==== Dataset ====

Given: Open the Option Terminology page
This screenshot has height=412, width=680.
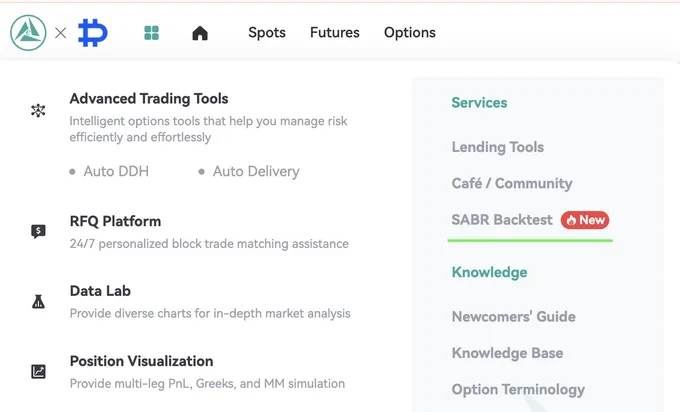Looking at the screenshot, I should [x=518, y=389].
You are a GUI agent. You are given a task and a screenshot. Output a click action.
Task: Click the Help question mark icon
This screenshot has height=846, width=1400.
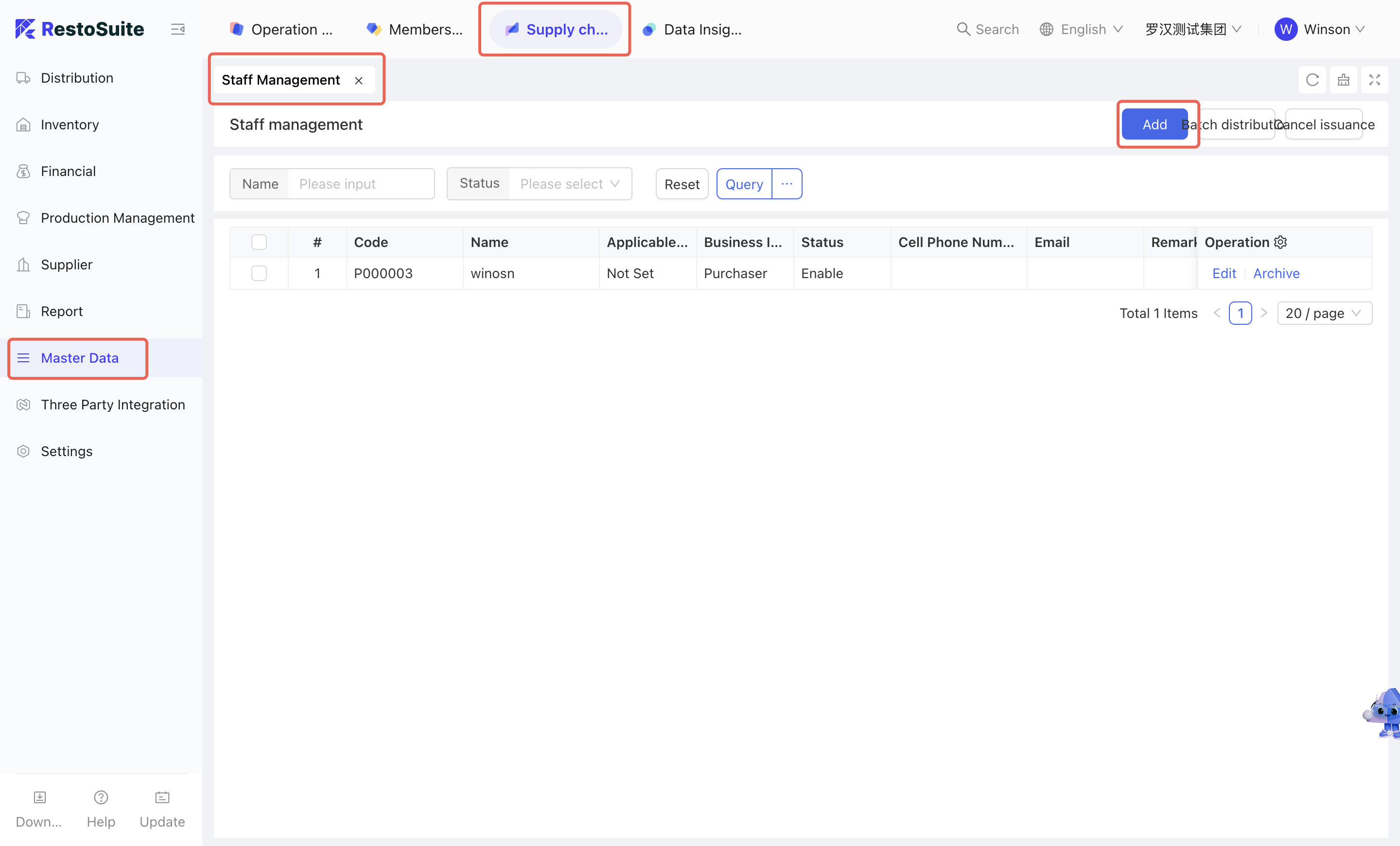click(x=101, y=797)
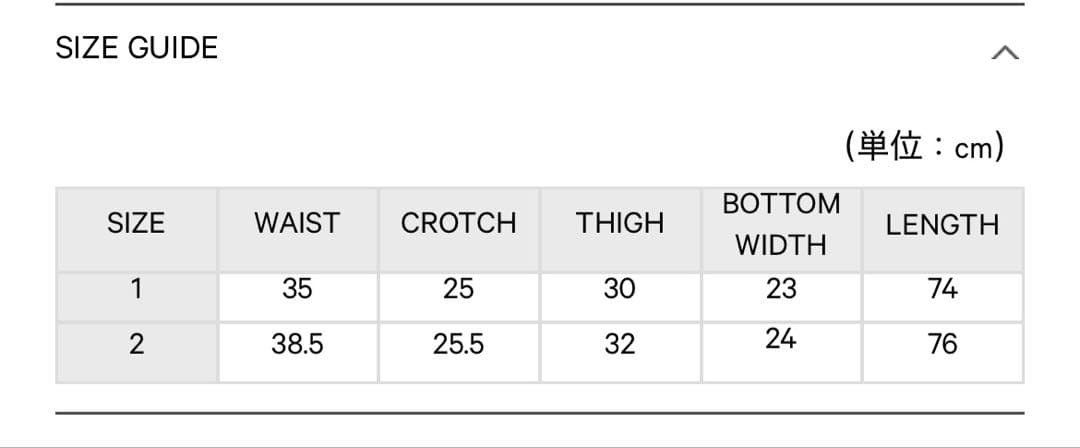Click the length value 74
The height and width of the screenshot is (448, 1080).
click(942, 290)
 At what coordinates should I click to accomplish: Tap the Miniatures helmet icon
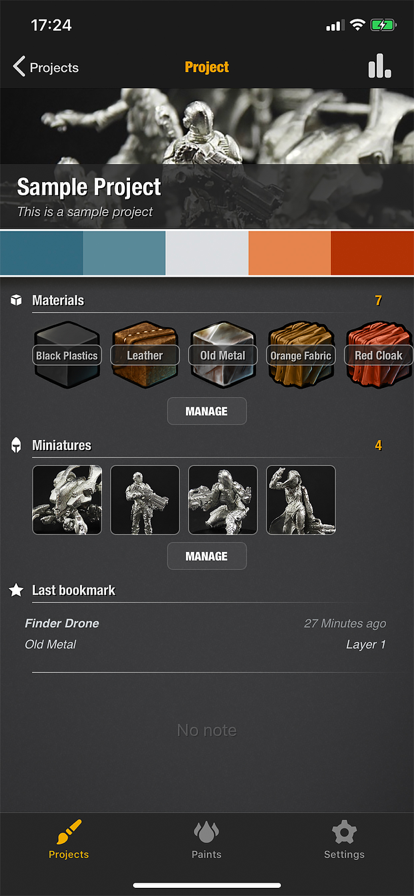point(17,446)
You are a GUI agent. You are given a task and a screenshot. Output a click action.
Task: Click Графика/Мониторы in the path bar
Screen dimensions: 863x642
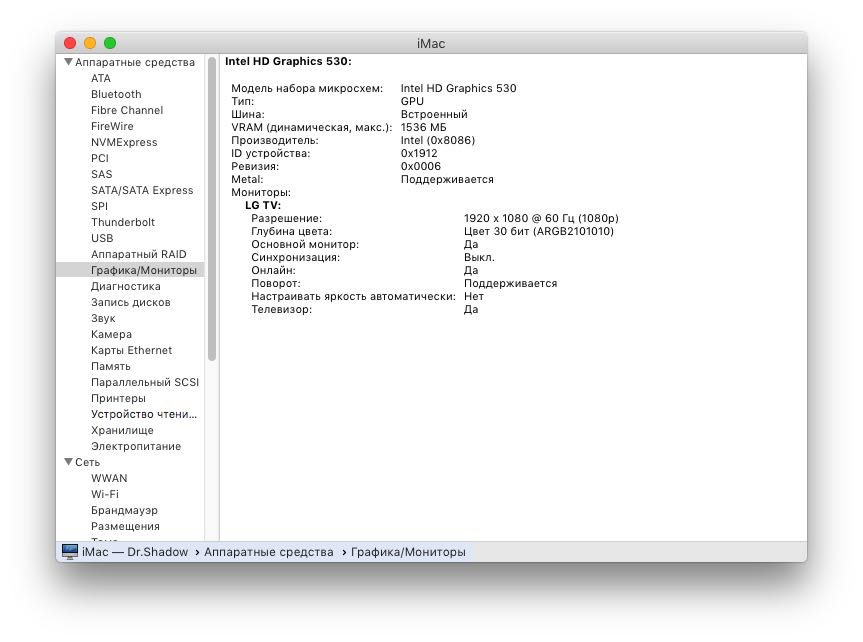408,552
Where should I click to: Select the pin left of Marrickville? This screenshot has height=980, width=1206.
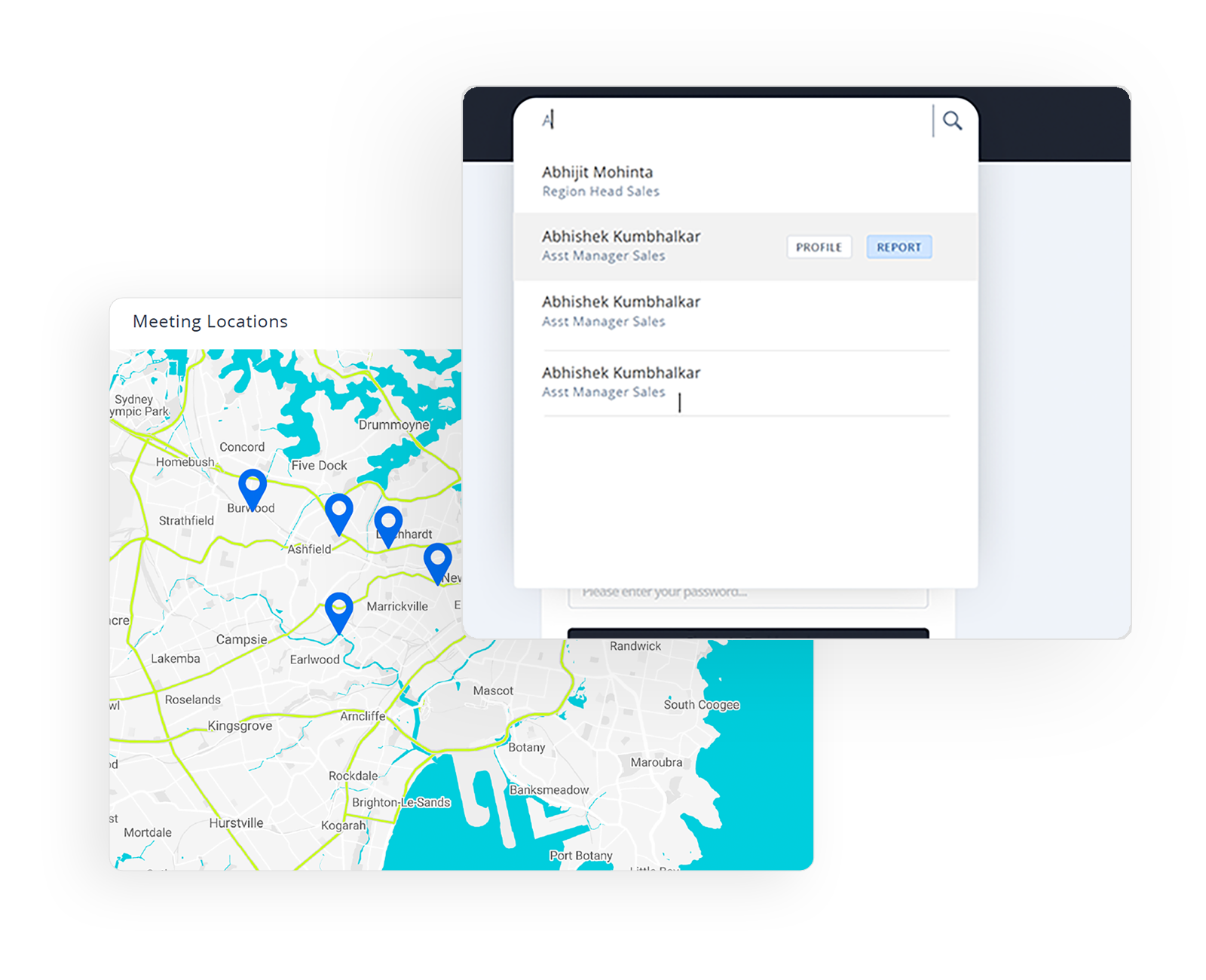pos(338,610)
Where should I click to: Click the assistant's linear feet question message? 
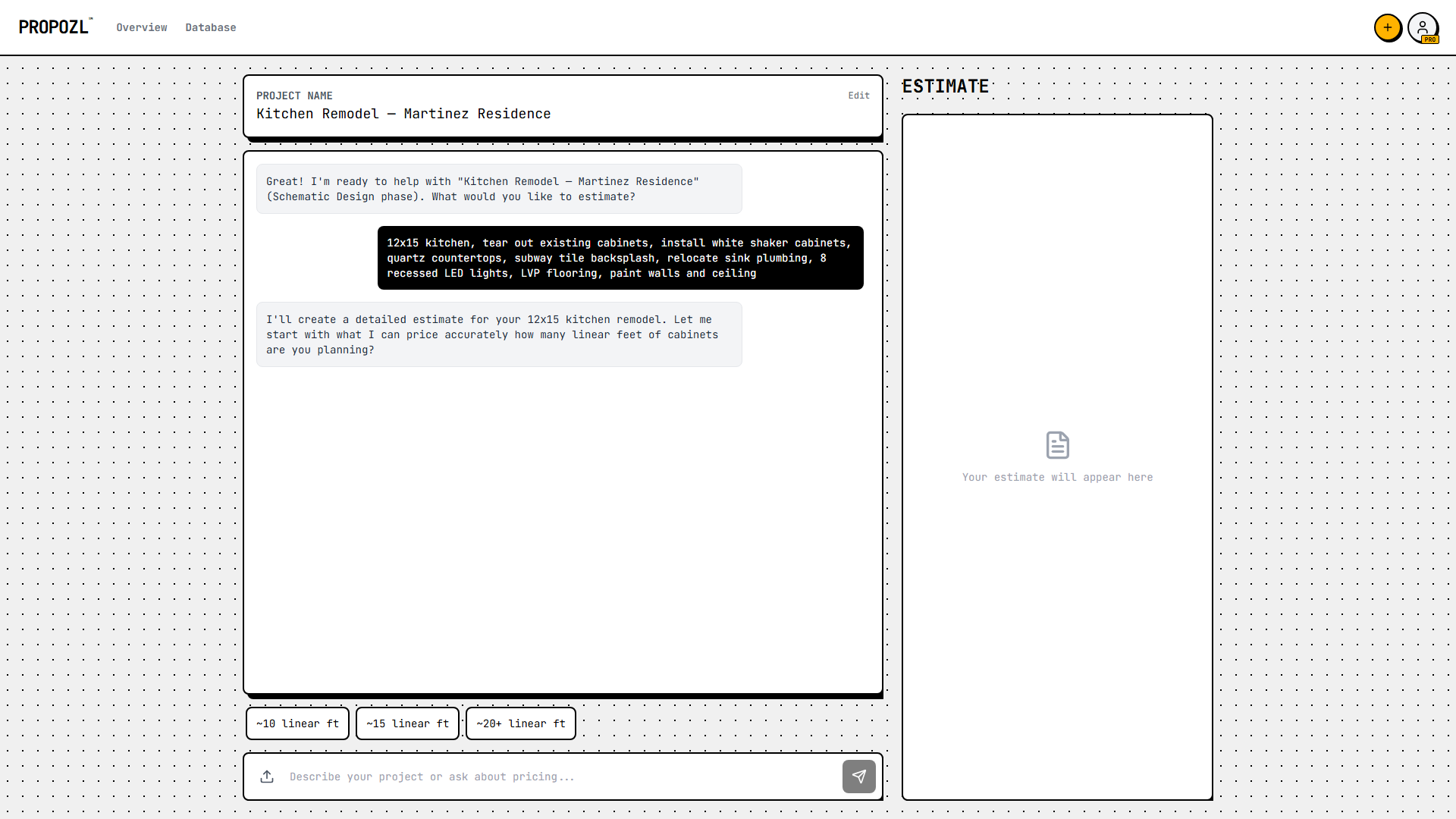point(498,334)
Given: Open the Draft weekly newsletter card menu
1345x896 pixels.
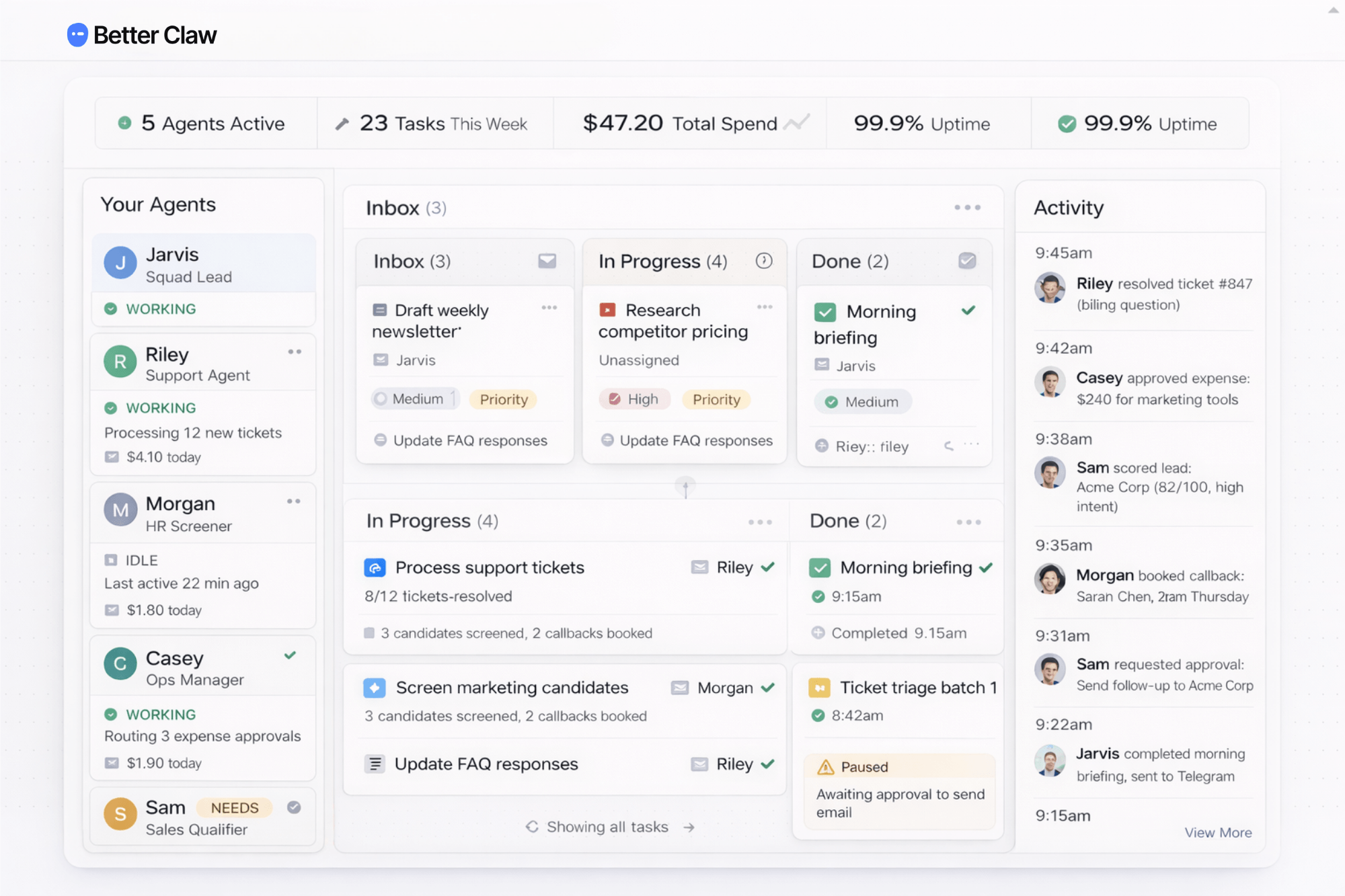Looking at the screenshot, I should (x=549, y=307).
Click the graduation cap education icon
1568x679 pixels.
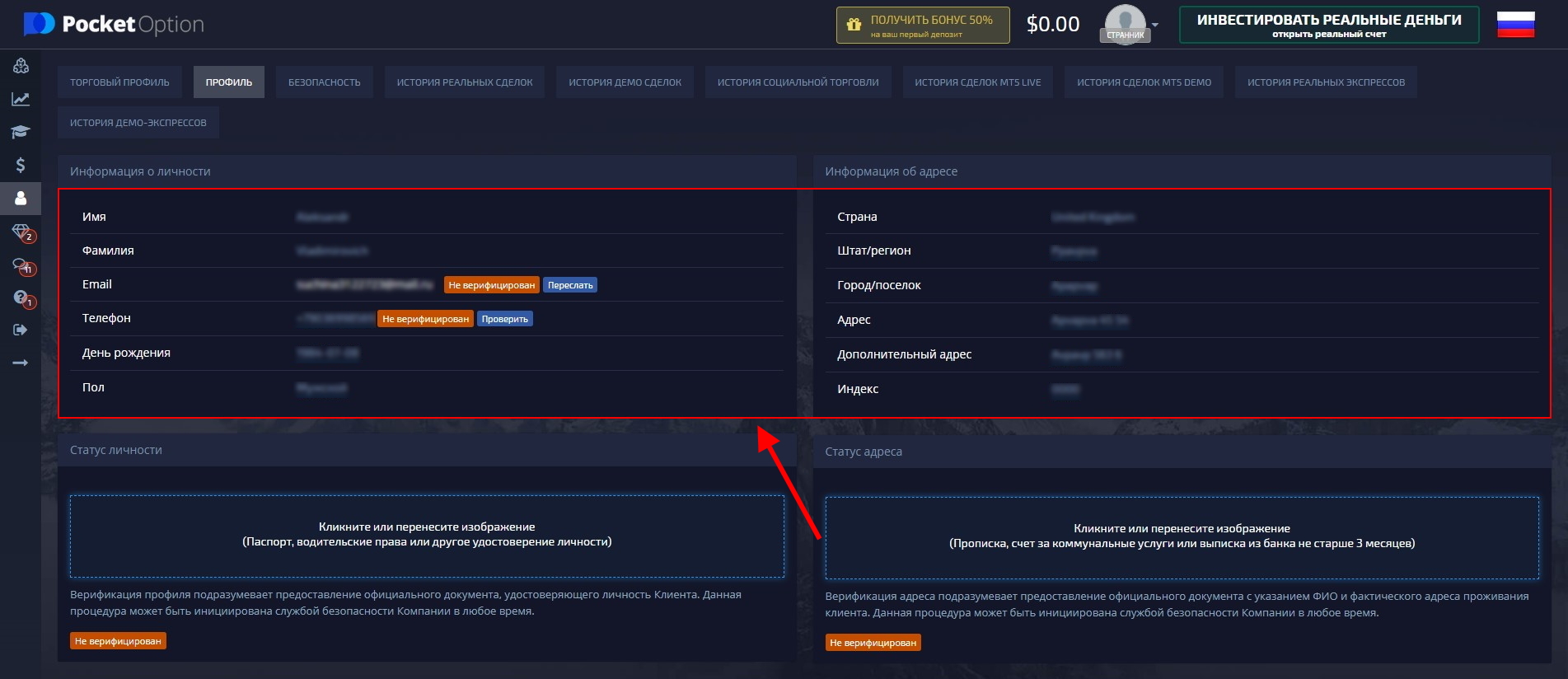tap(21, 132)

====

** Work to be completed **
Reproduce every one of the records above word for word, leaving out the pictures.

** Solution **
Given: Open the Option Terminology page
This screenshot has height=412, width=680.
Looking at the screenshot, I should [x=518, y=389].
You are a GUI agent. You are given a task and a screenshot. Output a click action.
Task: Click the Help question mark icon
This screenshot has height=846, width=1400.
click(x=101, y=797)
Click the length value 74
The height and width of the screenshot is (448, 1080).
click(942, 290)
 At what coordinates should I click to accomplish: Tap the Miniatures helmet icon
point(17,446)
You are a GUI agent. You are given a task and a screenshot. Output a click action.
Task: Click Графика/Мониторы in the path bar
Screen dimensions: 863x642
408,552
Where should I click to: Select the pin left of Marrickville? This screenshot has height=980, width=1206.
pos(338,610)
Where should I click to: Click the assistant's linear feet question message? 
point(498,334)
Given: Open the Draft weekly newsletter card menu
1345x896 pixels.
Looking at the screenshot, I should (x=549, y=307).
Click the graduation cap education icon
1568x679 pixels.
tap(21, 132)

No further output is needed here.